« December 2012 | Main | March 2013 »

January 28, 2013

Who pays for that (Part 2: The AMA)

I'd like to boast that this blog gets results when the AMA announces $10 million in med ed grants over the next 5 years to spur educational innovation.

The profession has a stake in raising a competent and admirable next generation. Why shouldn't they help pay it? Cheers to the AMA on this one.

Posted by rbrent at 06:42 AM | Comments (0)

January 17, 2013

Gaze-Down! Medical Education Feb 2013

The February 2013 issue of Medical Education is online!

There's a pretty cool, pretty simple study showing how endoscopic training on a gaze-down display leads to superior performance than training on a gaze-up display. It is surprising how many medical devices and techniques I've encountered assume the doctor or nurse is able to manipulate something while looking at a display screen somewhere else. Even video gamers address the screen head-on. Why, when the stakes are so much higher, do we like doctors to crane their necks?

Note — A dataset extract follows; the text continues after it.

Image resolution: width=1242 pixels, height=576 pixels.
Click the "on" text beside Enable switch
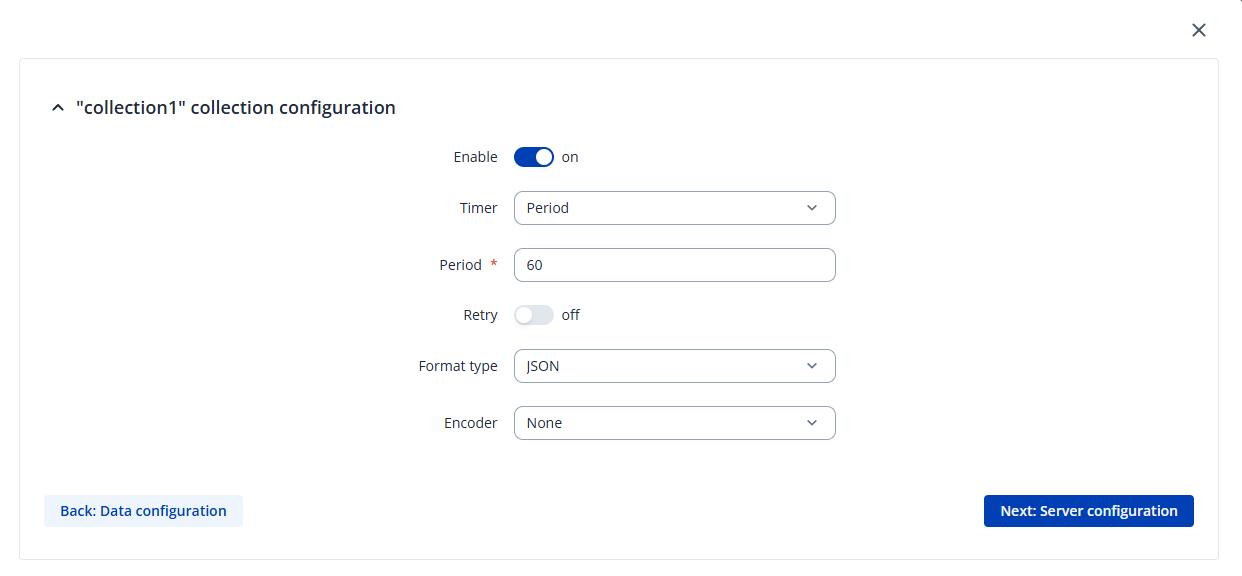[x=570, y=157]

Posted by rbrent at 06:27 AM | Comments (0)

Med Ed Buildings

When I was at Iowa, there was a new Med Ed building just finished and it was a big deal: learning communities! practice rooms for SP and physical exam skills!

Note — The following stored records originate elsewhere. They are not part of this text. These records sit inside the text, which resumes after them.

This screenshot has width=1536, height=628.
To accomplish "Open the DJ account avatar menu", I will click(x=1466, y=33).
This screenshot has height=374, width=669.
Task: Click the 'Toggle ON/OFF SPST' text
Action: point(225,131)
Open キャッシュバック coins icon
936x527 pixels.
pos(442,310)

At Michigan we don't have a special Med Ed building, though we do have a "Learning Resource Center" and a "Clinical Simulation Center" housed in different parts of the hospital/bioscience complex.

How big of a deal is it for a medical school, embedded in a big university hospital to have a dedicated building for medical education? Is it worth $75 million?

Posted by rbrent at 06:19 AM | Comments (0)

January 08, 2013

Also, we need more teachers

What happens to medical education as undergraduate medical student enrollment rises? Canada is already finding teaching time rising precipitously. How do we keep the growth and ensure high quality education?

The options, as I see them, are:

  1. More teachers or teacher hours
  2. More efficient curricula

What am I missing? Teaching takes time and content. Which gives us better leverage over education efficiency? It's an empirical question.

Posted by rbrent at 10:18 AM | Comments (0)

Gov. Otter should match UME slots with GME slots

The governor of Idaho wants to add 5 more slots for western state students to attend UWashington at in-state tuition rates. Nothing wrong with that: those students are likely to add to the healthcare workforce in their home states after their training. But not if they can't get into a residency program.

Gov. Otter should set up 5 state-sponsored residency slots in Idaho to match.

Posted by rbrent at 06:35 AM | Comments (0)

January 07, 2013

Ex-Surgeon General: Add Computer Science to Medical School

Dr. Koop (yes, that Dr. Koop) is the senior author on a paper suggesting that doctors should also be computer scientists (click to download the pdf).

From the paper:

But fundamentally, very few physicians have formal CS training. We are therefore hamstrung in implementing IT solutions. We are unqualified to participate in designing and developing transformative applications. We are poorly equipped to apply the intellectual rigor of CS in research and clinical problem solving.

The solution?

To overcome this problem, one solution is to incorporate a formal, medicine-specific [computer science] curriculum as the third pillar of medical education.

The argument?

But [computer science] and medicine revolve around the same core processes: the gathering, storage, and interpretation of data.


As a pillar of medical education, [computer science] benefits medical students and physicians in two discrete domains: critical thinking and lifelong learning. The optimal time for this training is during the preclinical years of medical school.

I can't even begin to describe how wrong I think this is. Train medical students to be doctors. They don't have to be chemists. They don't have to be physicists. They don't have to be anatomists, zoologists, or even biologists. They certainly don't have to be computer scientists any more than they have to be psychologists, sociologists, dieticians, anthropologists, or population geneticists.

Medicine is not a science: it is a discipline. Doctors are not scientists: they are doctors.

Posted by rbrent at 06:58 AM | Comments (0)


Theater is an excellent training model for doctor-patient communication. When I did theater (as a lad), most of the work was spent getting into the head of the character and finding the character's motivation for being in any particular scene. I can't say it was how I got started in studying psychology, but it was certainly my first taste of psychology in an academic setting.

Posted by rbrent at 06:51 AM | Comments (0)

Happy New Year

Let's make better doctors for a healthier world. We can do it faster. We can do it cheaper.